But in absolute terms rads salary has simply kept up with inflation. In the early 80's a rad made roughly 200k. Today he/she might make 300k. In the early 80's the price of the average home nationally might have been ~100K, now the national average price of a home is $150k.
This is better than a lot of fields in medicine which have seen a decrease in compensation when adjusted for inflation. IE an FP doc that made $130k in the early 80's may make $150K today.

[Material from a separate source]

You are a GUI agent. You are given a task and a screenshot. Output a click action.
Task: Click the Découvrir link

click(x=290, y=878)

BUT closer examination reveals that the price per radiologic study has either stayed the same or even decreased. The professional fee for reading a chest film today is something like $25. This was essentially the same reimbursement as 10-15 years ago. Some studies such as CT or MRI reimburse less than 10 to 15 years ago. The big difference is there has been an increase in radiologist efficiency. With the advent of PACS and faster image acquisition the rads can read many more films per unit time than 10-25 years ago. As a result volume has increased several fold. In the past a radiologist would come into the hospital infrequently on call. Now a days its not uncommon to have a nighthawk.

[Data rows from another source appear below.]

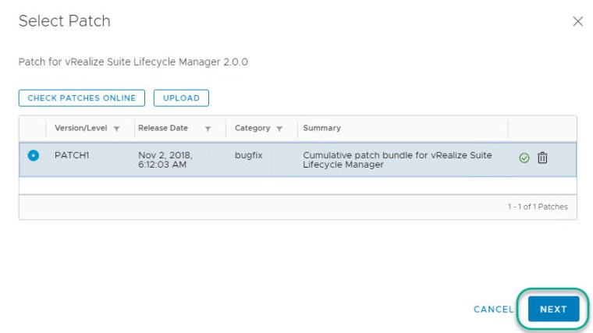This screenshot has height=333, width=593.
Task: Open the Category column filter icon
Action: click(x=279, y=129)
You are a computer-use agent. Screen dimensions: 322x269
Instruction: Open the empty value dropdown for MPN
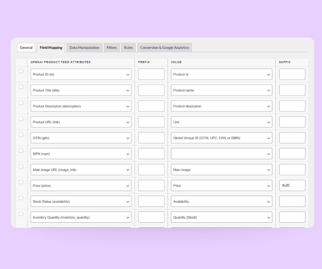click(x=221, y=154)

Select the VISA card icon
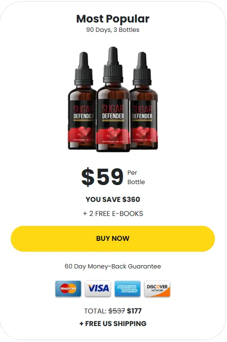(x=98, y=289)
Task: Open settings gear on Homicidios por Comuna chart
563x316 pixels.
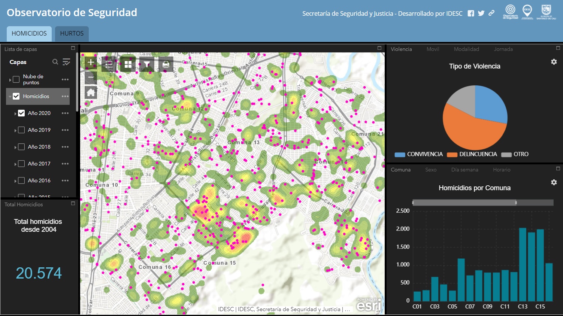Action: point(554,182)
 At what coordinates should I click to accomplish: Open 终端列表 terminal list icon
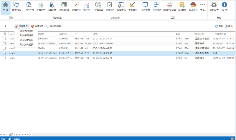[16, 6]
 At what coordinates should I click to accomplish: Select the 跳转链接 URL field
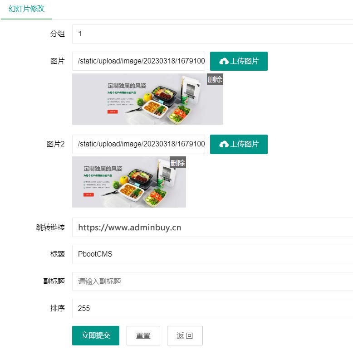[x=212, y=227]
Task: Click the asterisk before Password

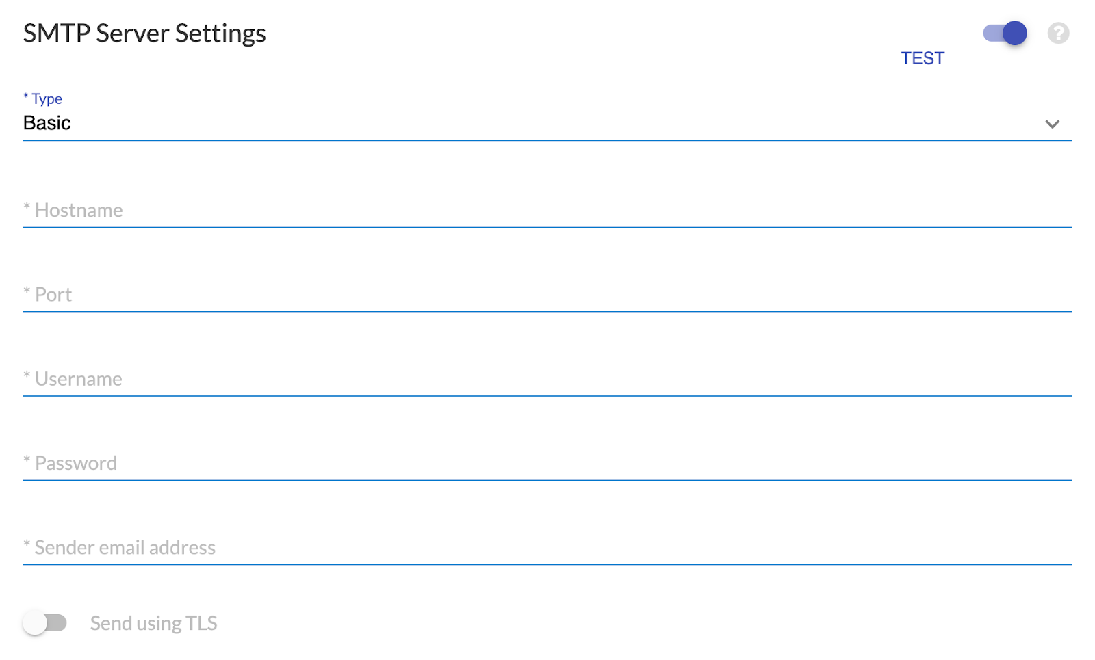Action: click(x=27, y=460)
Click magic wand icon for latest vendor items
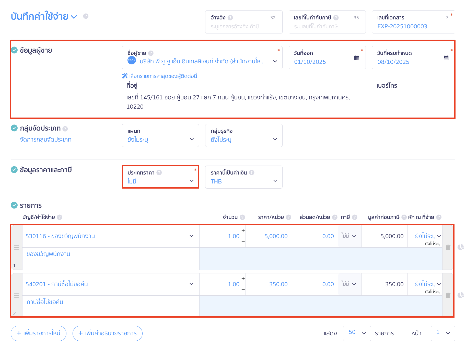 tap(125, 76)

Radiologists are making MORE because they are doing a lot MORE work.

-Hans
 
The $25 maybe what you bill for; but on average you probably collect less than $9 for that chest x-ray, depending on the state and your insurance company mix.

Hans19 is absolutely correct that considering inflation, the reimbursement per radiologic studies has mostly decreased, with just a few not changed over the last decade or two. The way radiologists have been able to maintain income has been by working harder and more efficiently and also longer hours, and taking much more call than before. The majority of radiology departments are now providing overnight services (either in-house or teleradiology) which was not the case 10 years ago (hence the stereotypes of radiologists among other services, which do not apply anymore since nowadays, the radiologist is probably working more than they do). According to the AMA, the number of average hours radiologists work is the same as orthopedic surgeons and just 2 hours per week less than general surgeons.

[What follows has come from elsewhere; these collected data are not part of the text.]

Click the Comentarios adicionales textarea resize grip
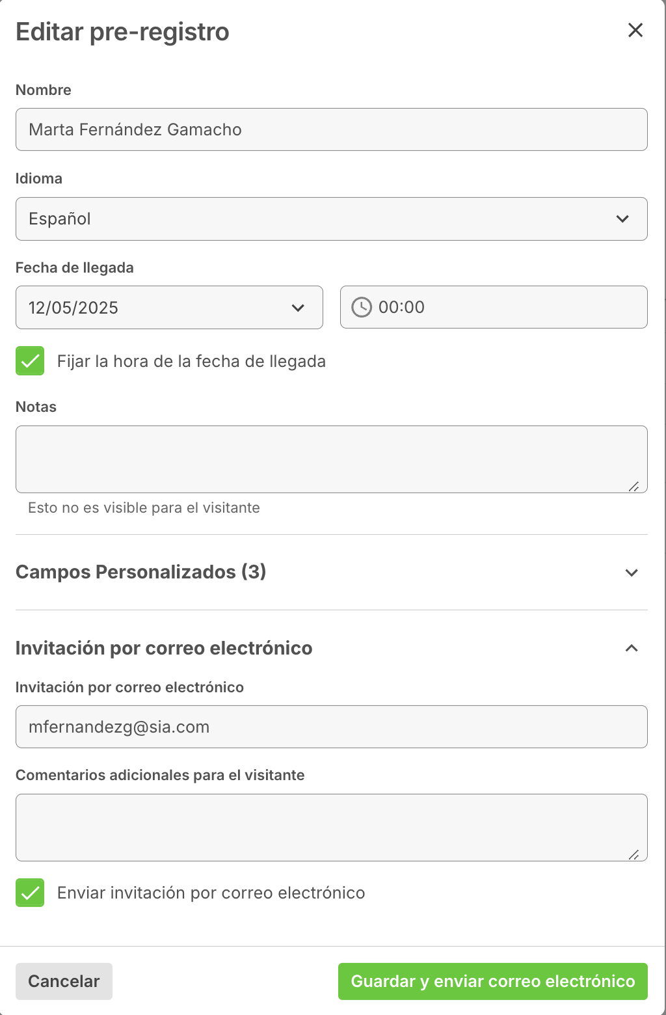666x1015 pixels. pos(633,854)
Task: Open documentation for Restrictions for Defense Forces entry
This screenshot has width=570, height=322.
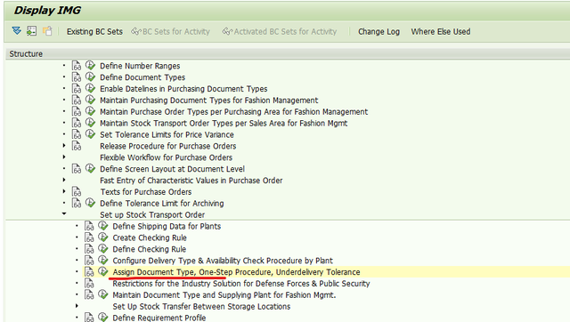Action: (89, 283)
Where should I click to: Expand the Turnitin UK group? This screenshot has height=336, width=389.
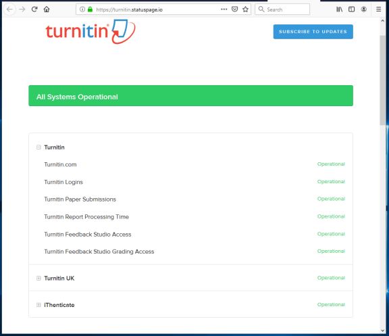click(38, 278)
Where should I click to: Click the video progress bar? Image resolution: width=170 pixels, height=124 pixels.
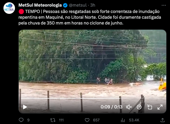click(x=92, y=98)
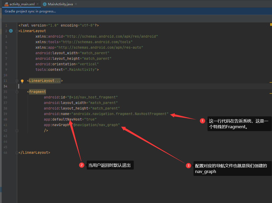Click red annotation marker 3 about nav_graph
The image size is (272, 203).
pos(188,166)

So the answer to the OP's question is, yes, they used to make decent money before as well, but now, they have to work much harder to maintain that level of income.
 
According to the AMA, the number of average hours radiologists work is the same as orthopedic surgeons and just 2 hours per week less than general surgeons.

-Doxter- I have read this statement before and find it somewhat hard to believe based upon the radiologists/orthopods/ and gen surgs I know. Generally speaking I think that orthopods and Gensurg guys work much longer hours than radiologists. Do you know the specifics of where these #'s of hours worked came from? From your experience do you think that the hours are accurate. I think that either the gensurg/ortho hours are under-reported or the Rads hours are over reported. I think probably the prior. Any thoughts?
 
Hudson said:
From your experience do you think that the hours are accurate. I think that either the gensurg/ortho hours are under-reported or the Rads hours are over reported. I think probably the prior. Any thoughts?

There are going to be regional and practice differences but in my experience talking to the local private practice groups the hours seem correct. A full-time diagnostic rad is going to be working about the same number of hours as a surgeon. I would estimate that our local interventionalists work more hours than the general surgeons around here and that is after the vascular surgeons and cardiologists have absconded most of the peripheral vascular work. A friend of mine is doing a surgery internship at another hospital and he was impressed that as he was walking by the IR department on his way out of the hospital at 11PM they still had 3 cases on the board to do that day.

The benefit of rads is that you can choose to work part time if you want, an option not open to most clinicians.
 
Private practice radiologists do work some pretty long hours. Radiology is now 24/7. In many smaller groups, you are taking call q4 nights, which may mean you just stay late or you actually get called several times a night to read studies. One radiologist in the rural midwest is solo and has had no luck in finding a partner. He works 7am to 8pm every day, goes home, has dinner and sees his wife and kids. Then he gets on his computer and reads out more studies, sometimes till 11pm at night. With the continued shortage of radiologists and ever increasing volume of studies, many private practice radiologists are forced to work these long hours. Of course the financial benefits of such hard work are substantial.

There is the option, however, of working for a larger group in a more urban setting with much better hours. This results in much lower, but still great income (~600K vs 250K).
 
WaitingForJuly said:
The benefit of rads is that you can choose to work part time if you want, an option not open to most clinicians.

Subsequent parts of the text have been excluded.